/gradient-calculation-linear-regression

This repository provides the calculus and linear algebra behind the linear regression gradient calculation. Both vectorized and non-vectorized forms are shown.

Linear regression gradient calculation

This post takes you through the gradient calculation for the linear regression cost function. A deeper dive with more context is available at the Accompanying blog post

Linear regression equation

Below is the linear regression equation:

$$ y = \sum_{j=0}^{n} \theta_j x_j $$

Below is the linear regression cost function

$$\begin{aligned} & J = \frac{1}{2m} \sum_{i=1}^{m} (\sum_{j=0}^{n} \theta_j x_j^{(i)} - y^{(i)})^2 \end{aligned}$$

Non-vectorized derivative calculation

A non-vectorized calculation of derivatives is performed in this section. First, a list of derivation rules we may need to use are listed below:

$$\begin{aligned} \frac{d}{dx}(f(x)+g(x)) & = \frac{d}{dx}f(x) + \frac{d}{dx}g(x) \quad\quad && \text{(1.1) Sum rule }\\\ f(x) & =ax^b \Rightarrow \frac{d}{dx}f(x) = bax^{b-1} \quad\quad && \text{(1.2) Power rule }\\\ h(x) & = f(x)g(x) \Rightarrow \frac{d}{dx}h(x) = f(x)\frac{d}{dx}g(x) + \frac{d}{dx}f(x)g(x) \quad\quad && \text{(1.3) Product rule}\\\ h(x) & = g(f(x)) \Rightarrow \frac{d}{dx}h(x) = \frac{d}{dx}g(f(x)) \frac{d}{dx}f(x) \quad\quad && \text{(1.4) Chain rule} \\\ \frac{d}{dx} \left( \frac{f(x)}{g(x)} \right) & = \frac{g(x)\frac{d}{dx}f(x) - f(x)\frac{d}{dx}g(x)}{(g(x))^2} \quad\quad && \text{(1.5) Quotient rule} \end{aligned}$$

We proceed with the step-by-step derivation of the cost function. Since the cost function is multivariable, our derivatives turn into partial derivatives that need to be calculated for each parameter $\theta_{k}$.
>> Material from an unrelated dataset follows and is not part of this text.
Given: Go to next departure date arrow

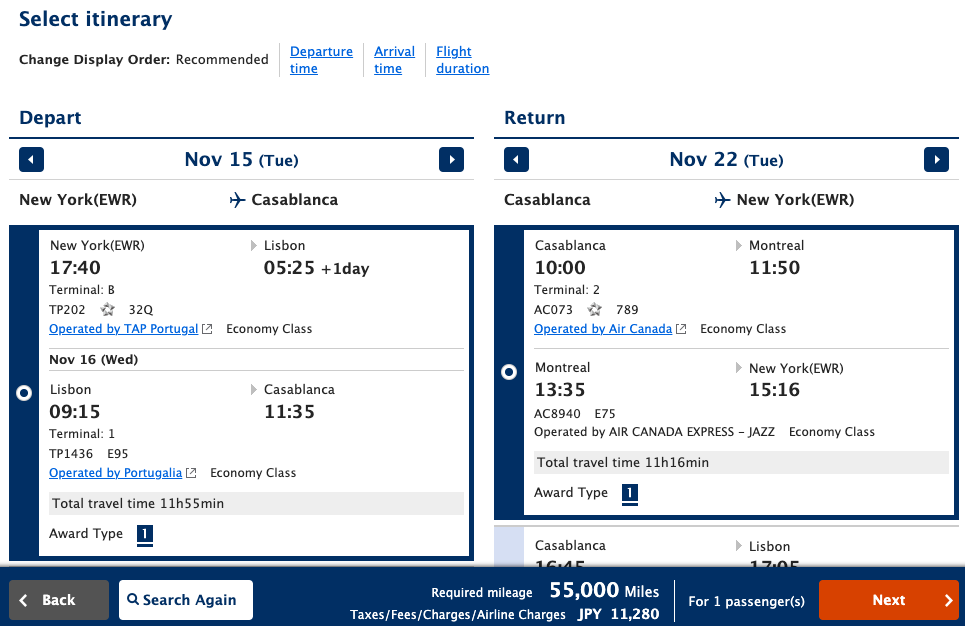Looking at the screenshot, I should 451,160.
$$\begin{aligned} \frac{\partial}{\partial \theta_k }J & = \frac{\partial}{\partial \theta_k} \left( \frac{1}{2m} \sum_{i=1}^{m} \left( \sum_{j=0}^{n} \theta_j x_j^{(i)} - y^{(i)} \right)^2 \right) \quad\quad &&\text{apply (1.4), (1.2)}\\\ & = \frac{1}{2m} \sum_{i=1}^{m} 2 \left( \sum_{j=0}^{n} \theta_j x_j^{(i)} - y^{(i)} \right) \frac{\partial}{\partial \theta_k} \left( \sum_{j=0}^{n} \theta_j x_j^{(i)} - y^{(i)} \right) \quad\quad &&\text{apply (1.2)} \\\ & = \frac{1}{m} \sum_{i=1}^{m} \left( \sum_{j=0}^{n} \theta_j x_j^{(i)} - y^{(i)} \right) x_k^{(i)} \end{aligned}$$

Vectorizing the derivation result

Vectorization of our derivation result is performed here. The inner sum can be rewritten as a dot product or a trivial matrix multiplication.
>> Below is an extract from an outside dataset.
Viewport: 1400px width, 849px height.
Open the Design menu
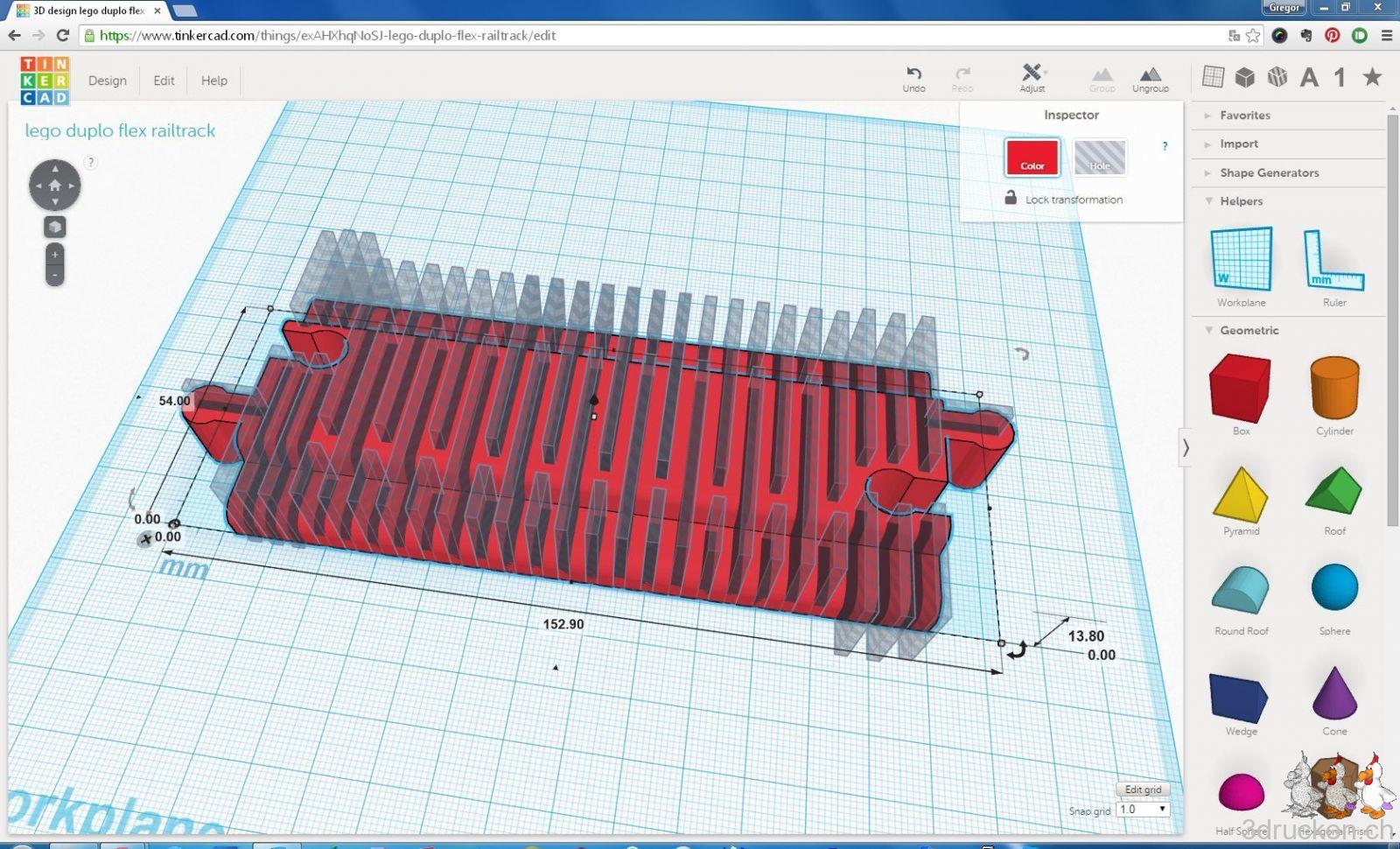(108, 81)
$$\begin{aligned} & \frac{\partial}{\partial \theta_k }J = \frac{1}{m} \sum_{i=1}^{m} \left( \sum_{j=0}^{n} \theta_j x_j^{(i)} - y^{(i)} \right) x_k^{(i)} \\\ & \frac{\partial}{\partial \theta_k }J = \left( \frac{1}{m} \sum_{i=1}^{m} \left( \boldsymbol{\theta}^T \textbf{x}^{(i)} - y^{(i)} \right) x_k^{(i)} \right) \end{aligned}$$

Calculating all the partial derivaties at once can be expressed as calculating the vector of partial derivatives, i.e. the gradient.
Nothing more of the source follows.